1. 程式人生 > 其它 >ZEEPLIN安裝整合CDH、Flink及Iceberg

ZEEPLIN安裝整合CDH、Flink及Iceberg

目錄

一、服務安裝 3

1 安裝包下載 3

2 服務安裝 3

2.1 環境配置 3

2.2 節點配置 3

2.3 服務啟動 4

2.4 服務訪問 4

二 簡單使用-flink 4

1 web端配置Interpreters 4

2 demo測試 5

三 簡單實用-iceberg 6

1 配置flink-iceberg jar包 6

2 demo測試 7

一、服務安裝

1 安裝包下載

下載地址

https://zeppelin.apache.org/download.html

2 服務安裝

服務安裝路徑:/opt/soft/ zeppelin-0.10.1-bin-all

cd /opt/soft

tar -zxvf zeppelin-0.10.1-bin-all.tgz

2.1 環境配置

cd zeppelin-0.10.1-bin-all/conf

#修改配置檔案

cp zeppelin-env.sh.template zeppelin-env.sh

vim zeppelin-env.sh #新增如下配置

export JAVA_HOME=/usr/java/jdk1.8.0_181-cloudera

export HADOOP_CONF_DIR=/etc/hadoop/conf.cloudera.yarn

export HADOOP_HOME=/opt/cloudera/parcels/CDH-6.3.1-1.cdh6.3.1.p0.1470567/lib/hadoop

export SPARK_HOME=/opt/cloudera/parcels/CDH-6.3.1-1.cdh6.3.1.p0.1470567/lib/spark

export MASTER=yarn-cluster

說明:java及hadoop相關配置路徑,根據環境對應適配

2.2 節點配置

cp zeppelin-site.xml.template zeppelin-site.xml

vim zeppelin-site.xml

<property>

<name>zeppelin.server.addr</name>

<value>**.**.**.**</value>

<description>Server binding address</description>

</property>

<property>

<name>zeppelin.server.port</name>

<value>****</value>

<description>Server port.</description>

</property>

說明:該處只需要配置具體的IP和埠即可,如果為叢集模式,則配置zeppelin.cluster.addr屬性即可。

2.3 服務啟動

./bin/zeppelin-daemon.sh start#啟動命令

./bin/zeppelin-daemon.sh stop

2.4 服務訪問

訪問地址:http://ip:port

二 簡單使用-flink

1 web端配置Interpreters

首先,右上角點選Interpreters

然後,檢索flink,進行配置項編輯,配置下面4項即可

FLINK_HOME=/opt/flink

HADOOP_CONF_DIR=/etc/hadoop/conf.cloudera.yarn

HIVE_CONF_DIR=/etc/hive/conf.cloudera.hive

flink.execution.mode=yarn

2 demo測試

建立新的note並編輯demo進行測試

%flink

val data=benv.fromElements("Hello Kobe","Hello Jordan","Hello James")

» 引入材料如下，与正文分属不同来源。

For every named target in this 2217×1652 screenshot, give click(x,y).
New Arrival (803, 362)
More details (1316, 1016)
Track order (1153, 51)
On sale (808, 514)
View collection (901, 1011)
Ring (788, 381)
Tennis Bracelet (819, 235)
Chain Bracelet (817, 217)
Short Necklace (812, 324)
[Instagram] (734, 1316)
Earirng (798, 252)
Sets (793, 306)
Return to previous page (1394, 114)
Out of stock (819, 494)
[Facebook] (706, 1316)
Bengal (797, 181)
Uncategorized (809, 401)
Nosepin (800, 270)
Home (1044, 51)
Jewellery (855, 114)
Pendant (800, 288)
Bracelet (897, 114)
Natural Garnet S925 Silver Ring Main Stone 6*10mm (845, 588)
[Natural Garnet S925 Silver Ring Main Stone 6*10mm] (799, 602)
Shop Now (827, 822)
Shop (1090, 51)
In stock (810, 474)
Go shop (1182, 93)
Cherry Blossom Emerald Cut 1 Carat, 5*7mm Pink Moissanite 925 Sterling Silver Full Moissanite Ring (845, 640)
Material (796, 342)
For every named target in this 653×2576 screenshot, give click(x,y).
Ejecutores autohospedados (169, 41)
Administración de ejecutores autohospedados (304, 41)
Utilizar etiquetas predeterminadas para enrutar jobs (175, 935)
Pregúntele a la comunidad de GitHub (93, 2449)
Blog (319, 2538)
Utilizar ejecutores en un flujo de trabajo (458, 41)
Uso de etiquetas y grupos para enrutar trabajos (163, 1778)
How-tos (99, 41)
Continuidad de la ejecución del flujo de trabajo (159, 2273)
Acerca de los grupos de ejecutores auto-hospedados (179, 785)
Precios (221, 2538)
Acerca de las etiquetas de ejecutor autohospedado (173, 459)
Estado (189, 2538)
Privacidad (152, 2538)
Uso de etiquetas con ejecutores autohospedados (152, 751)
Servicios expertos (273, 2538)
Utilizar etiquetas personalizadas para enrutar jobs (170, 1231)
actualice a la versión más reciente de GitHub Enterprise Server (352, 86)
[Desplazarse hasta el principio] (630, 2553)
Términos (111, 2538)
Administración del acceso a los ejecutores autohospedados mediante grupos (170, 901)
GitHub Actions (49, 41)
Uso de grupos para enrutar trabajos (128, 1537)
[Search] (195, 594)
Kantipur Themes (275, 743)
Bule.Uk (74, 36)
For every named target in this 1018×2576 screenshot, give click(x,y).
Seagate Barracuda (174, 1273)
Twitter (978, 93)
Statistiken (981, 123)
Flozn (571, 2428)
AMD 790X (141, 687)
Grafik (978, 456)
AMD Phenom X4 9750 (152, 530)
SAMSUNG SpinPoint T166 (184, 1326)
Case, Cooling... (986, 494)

data.flatMap(record=>record.split("\\s"))

.map(word=>(word,1))

.groupBy(0)

.sum(1)

.print()

三 簡單實用-iceberg

1 配置flink-iceberg jar包

配置方式:

flink.execution.jars= /opt/flink/lib/iceberg-flink-runtime-1.13-0.13.1.jar

如果沒有配置的話報如下錯誤

Could not find any factory for identifier 'iceberg' that implements 'org.apache.flink.table.factories.CatalogFactory' in the classpath.

Caused by: org.apache.flink.table.api.ValidationException: Could not find any factory for identifier 'iceberg' that implements 'org.apache.flink.table.factories.CatalogFactory' in the classpath.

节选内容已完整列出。